The Warsaw Ghetto Uprising was the
first large-scale urban civilian rebellion in WWII, predating similar
non-Jewish underground activity and uprisings in Europe, and strengthening and
uniting Jewish youth in other places. There were some acts of Jewish armed
resistance before Warsaw
and some preparations that only came to fruition afterwards. When it became
clear in the latter half of 1942 that the smaller ghettos in Nesvizh and Lachva
(Belorussia) and Tuczyn in Volhynia were to be liquidated, members of the
underground and other ghetto inmates acted as one organized force, setting fire
to their homes and breaching the ghetto fence in an attempt to reach the
surrounding forests. In Vilna and Kovno in Lithuania, and in Bialystok, Częstochowa
and Będzin in Poland, underground resistance forces trained with all their
might and extremely meager resources for future battles that broke out after
the Warsaw Ghetto Uprising.

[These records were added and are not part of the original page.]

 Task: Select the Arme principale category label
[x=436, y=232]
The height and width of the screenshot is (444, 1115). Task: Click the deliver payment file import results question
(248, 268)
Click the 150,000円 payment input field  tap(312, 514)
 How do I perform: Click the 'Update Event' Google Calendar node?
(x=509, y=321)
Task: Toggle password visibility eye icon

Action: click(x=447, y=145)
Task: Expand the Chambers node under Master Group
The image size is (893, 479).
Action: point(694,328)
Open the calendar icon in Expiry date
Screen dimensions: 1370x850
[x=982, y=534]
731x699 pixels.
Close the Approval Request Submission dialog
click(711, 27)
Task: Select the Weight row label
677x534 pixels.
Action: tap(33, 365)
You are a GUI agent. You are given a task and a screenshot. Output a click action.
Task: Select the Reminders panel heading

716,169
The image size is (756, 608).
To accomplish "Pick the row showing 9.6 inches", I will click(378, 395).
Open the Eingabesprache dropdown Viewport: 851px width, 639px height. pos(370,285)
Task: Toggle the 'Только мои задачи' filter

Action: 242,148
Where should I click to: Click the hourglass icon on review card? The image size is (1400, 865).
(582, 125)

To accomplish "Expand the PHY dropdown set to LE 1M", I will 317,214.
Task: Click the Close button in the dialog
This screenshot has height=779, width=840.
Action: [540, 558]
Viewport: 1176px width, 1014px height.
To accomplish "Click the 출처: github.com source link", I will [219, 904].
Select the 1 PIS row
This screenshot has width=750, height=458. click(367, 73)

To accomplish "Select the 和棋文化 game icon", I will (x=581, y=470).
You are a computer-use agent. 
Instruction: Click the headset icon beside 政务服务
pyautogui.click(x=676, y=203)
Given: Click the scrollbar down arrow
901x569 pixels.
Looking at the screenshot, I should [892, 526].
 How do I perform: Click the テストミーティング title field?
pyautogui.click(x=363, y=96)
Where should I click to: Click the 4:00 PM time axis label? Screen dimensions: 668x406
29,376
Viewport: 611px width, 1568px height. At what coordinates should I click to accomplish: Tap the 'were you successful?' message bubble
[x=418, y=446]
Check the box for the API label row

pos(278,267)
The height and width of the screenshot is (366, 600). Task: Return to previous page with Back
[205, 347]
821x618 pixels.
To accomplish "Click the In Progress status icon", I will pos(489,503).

In Krakow , the
underground even sent combat units outside the ghetto to the "Aryan"
part of the city to stage successful attacks on German military personnel.
Finally, tens of thousands of Jews from across Europe made their way into the
forests, swamps and mountains to join the partisans, fighting bravely behind
enemy lines, and earning numerous awards for their courage, but rarely
surviving their ordeal.
Beside the uprisings in the ghettos,
resistance of varied kinds took place at forced labor and concentration camps,
at death pits and mass murder sites, and even at three extermination camps: with
armed uprisings at Treblinka and Sobibor in the summer of 1943, and at
Auschwitz-Birkenau in the fall of 1944. The fact that only a handful of inmates
managed to break out of the camps and survive did not overshadow the boldness
of the endeavors, which took place in the very places in which human cruelty
had reached its deepest depths.
Ultimately, the Warsaw Ghetto
Uprising became a universal symbol of the heroic struggle by a handful of
people in impossible conditions against genocidal oppression. It would later
inspire extensive scholarly research and numerous works of literature and the arts
– and become a source of pride for the survivors and the entire Jewish nation.